According to another preferred embodiment a third counter-flow heat exchanger is arranged above the second counter-flow heat exchanger. The third counter-flow heat exchanger has a height similar with at least one of the other two counter-flow heat exchangers, which is positive for the modularity. By this an even higher grade of possibility to adapt the number of counter-flow heat exchangers to the height of the air handling unit is achieved. In the same was as described above must another air distributor be arranged to control the air flows in a correct way.

According to an alternative embodiment compared to the just above described embodiment is a third counter-flow heat exchanger arranged above the second counter-flow heat exchanger, but this has a height that differs from at least one of the other two counter-flow heat exchangers.
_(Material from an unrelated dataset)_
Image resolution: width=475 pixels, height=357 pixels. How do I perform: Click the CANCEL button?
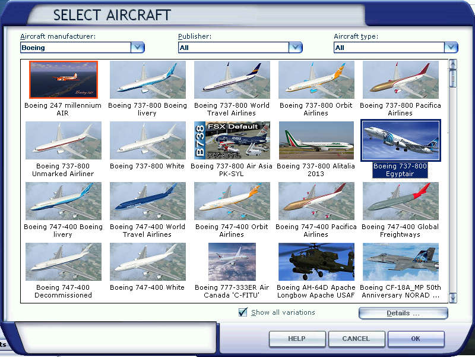point(356,339)
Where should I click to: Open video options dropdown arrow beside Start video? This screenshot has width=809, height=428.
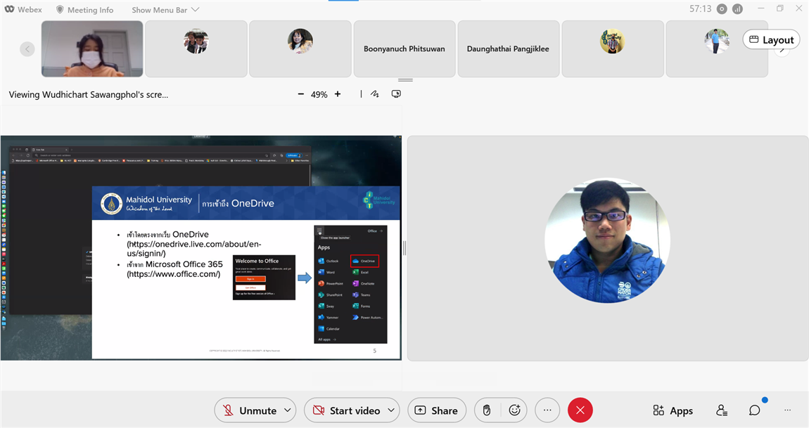tap(391, 410)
In this way all included counter-flow heat exchangers can have different height. According to a preferred embodiment of the heat recovery device, the on-top of each other arranged counter-flow heat exchangers and the thereto attached air distributors constitutes one complete heat exchanger unit, designed for highest air tightness and for a simple assembly in the air handling unit. At the side of this unit preferably a so-called "bypass"- damper is arranged for use at defrosting or operation at summer mode. Also solutions with so-called sectional defrost can be arranged in connection to the counter-flow heat exchangers alternatively at the heat exchanger unit. The width of the heat exchanger unit is adapted to the air handling unit and possible "bypass"-devices.
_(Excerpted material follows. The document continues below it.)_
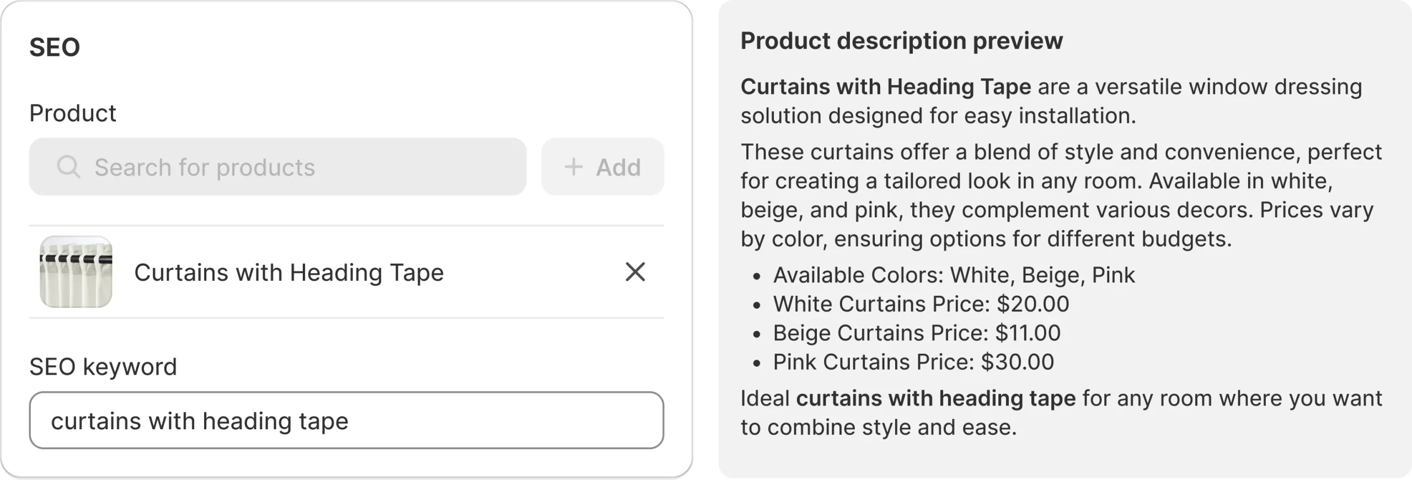Select the product name Curtains with Heading Tape
This screenshot has height=480, width=1412.
(289, 271)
According to another preferred embodiment, one or more second heat exchanger units can be arranged beside the first unit, for better modularity. These are configured in the same way as the first heat exchanger unit concerning the number of counter-flow heat exchangers, their heights and their air distributors. Thereby, both the available height and width of the air handling unit can be used in the best possible way unlike previous known solutions. From a second aspect of the invention the object is achieved to solve the above mentioned problems by a method at a heat recovery device according to the preamble of claim 6. At the heat recovery device is at least two counter-flow heat exchangers arranged into an air handling unit to exchange energy between a first air stream and a second air stream, and at least one of the counter-flow heat exchangers is arranged above the other counter-flow heat exchanger, i.e. it is placed on-top of the other. The height of respective counter-flow heat exchanger differs from each other why the method allows that a high flexibility and a better adaption of the total height of the two counter-flow heat exchangers in relation to the available interior height of the air handling unit is achieved. By the method it is easy to adapt the modularity of the counter-flow heat exchangers with the modularity of the air handling units of different modular size. Further, in connection to the inlet and outlet of said counter- flow heat exchanger are at least two air distributors arranged, which are dimensionally coordinated with inlet and outlet of the counter-flow heat exchanger so that all through- passing air passes through the air distributors and is distributed and led to respectively from the counter-flow heat exchangers in such way that the two air streams (supply/exhaust) don ^' t get mixed when the air streams passing through the air handling unit and the heat exchangers.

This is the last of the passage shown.